Document extract:

The privately-held company does not release sales figures.
The Hawaii-born, California-raised Woolie is a surfer, motorcycle veteran and card-carrying gaffer, a member of Local 728, the union that supplies lighting technicians for Hollywood movies and TV shows.
Soft-spoken, light-eyed and limping slightly from recent knee replacement surgery, Woolie carries the scars of 10 previous knee surgeries, seven broken arms, several spinal operations and other motorcycle racing wreckage.
A youthful 55 — he looks like a young Peter O’Toole — he has given Deus the reputation for building the finest custom-made motorcycles in the country.
“It’s like a temple of custom-bike building,” said Billy Joel, who operates his own motorcycle shop and museum on Long Island but has bought four Deus hand-made machines. “Michael is a real artisan.”
The custom builds begin as stock motorcycles — a Yamaha SR500, or a Harley-Davidson Sportster — but under Woolie’s hand become retro-cool street rockets that look good and go very fast.
The artisan gives them colorful names like the Fiddler, the Ding Danger or Moto Grigio.
Unlike some designers, Woolie doesn’t work with CAD programs, design software or 3-D printers. He makes sketches with pen and paper, and works from those.
Clients have included a cable company executive who shipped Woolie two brand-new Kawasaki W650s, to begin taking apart and customizing, and a Disney executive who paid Woolie to completely re-imagine a new $30,000 Ducati.
The line of Hollywood clients began with Reynolds, in 2008, three years before his breakout movie role as the Green Lantern.
Woolie was working on a hand-built custom bike fabricated from all-American parts and components.
Reynolds saw the bike, called “The American,” and wanted it.
“OK, but it’s $60,000,” Woolie recalled telling him. Reynolds didn’t blink.
“It’s a crazy hobby,” Joel said. “But it’s a lot cheaper than cars or boats.”

What is expected:
Answer these questions using the article on Woolie.
1. Which union local is Woolie a member of?
2. Instead of CAD programs, what does Woolie make his sketches with?
3. What price did Woolie quote Reynolds for "The American"?
The data placed after this article on Woolie have no connection to it.

Extracted information:
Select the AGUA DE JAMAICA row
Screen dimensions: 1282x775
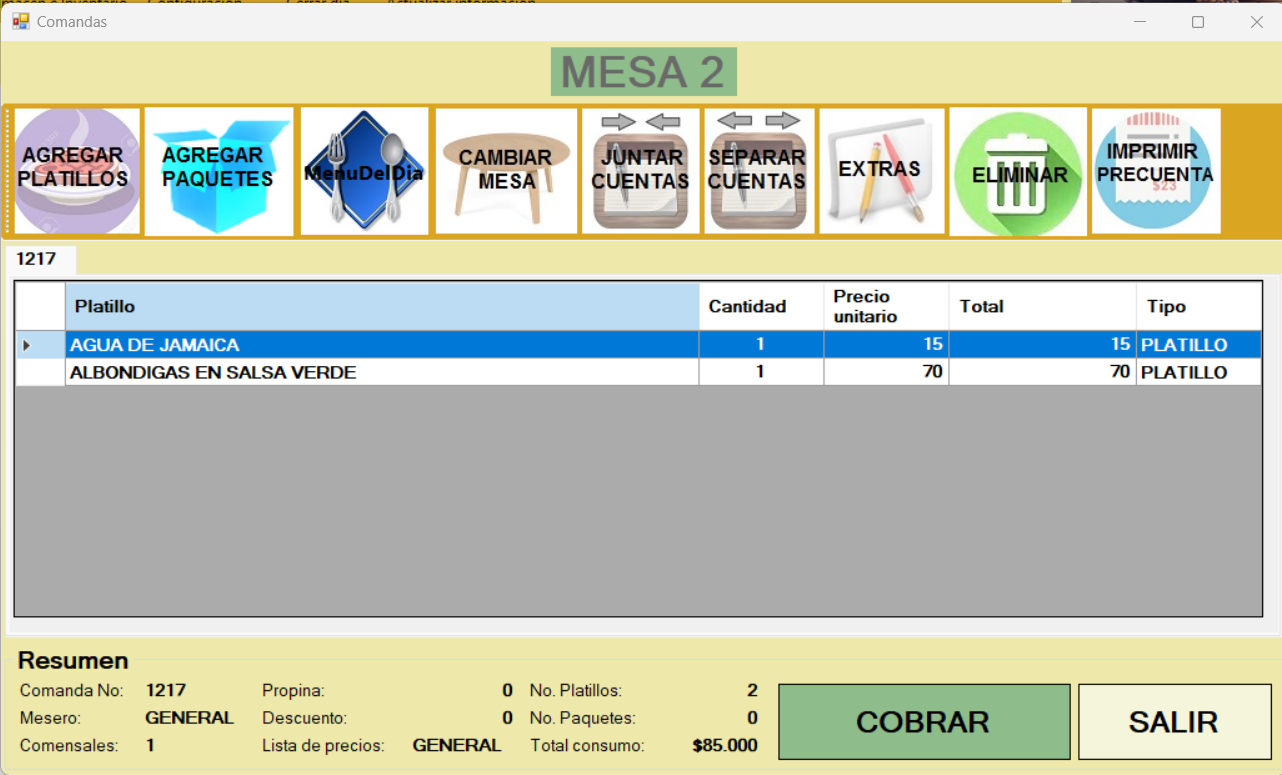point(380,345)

* * *

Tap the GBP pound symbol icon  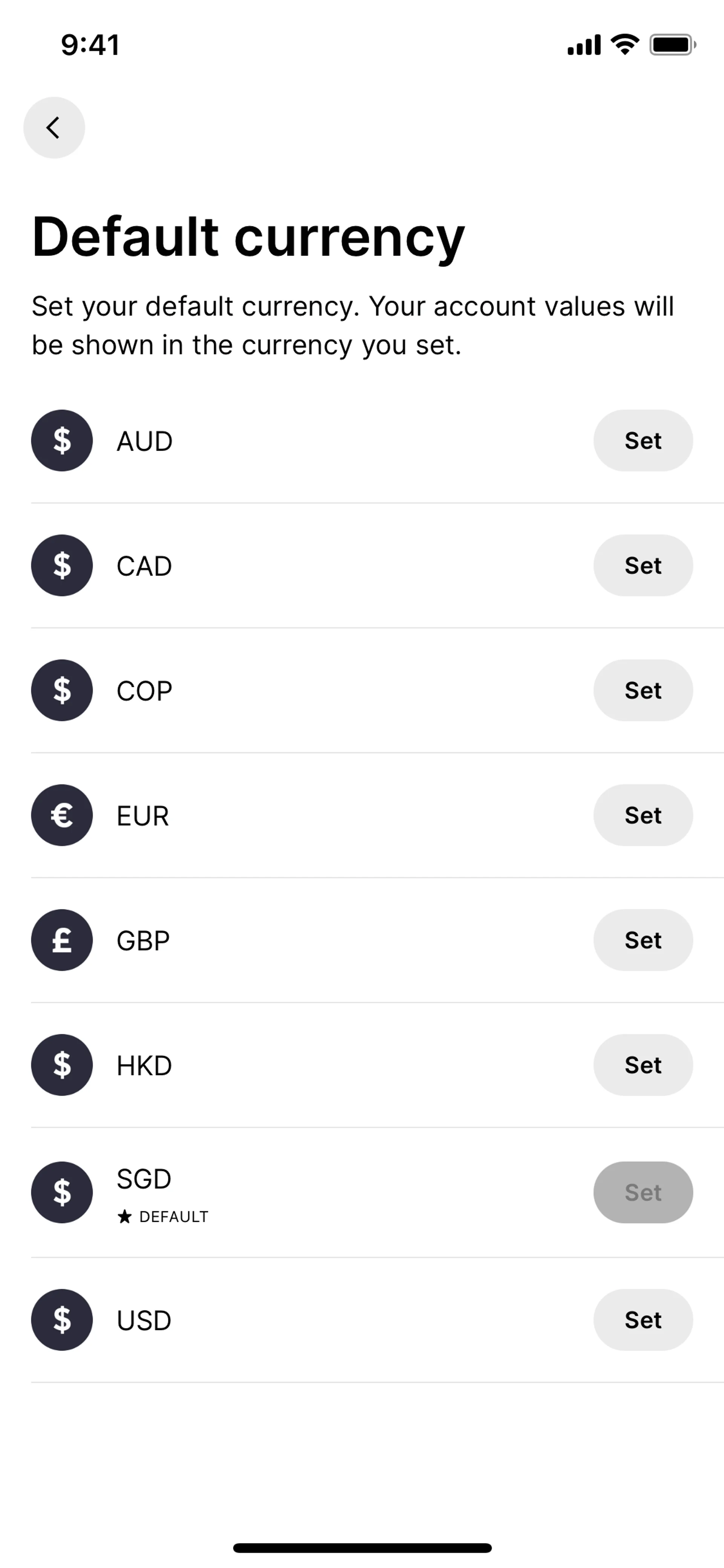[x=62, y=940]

Response area:
1. Local 728
2. Pen and paper
3. $60,000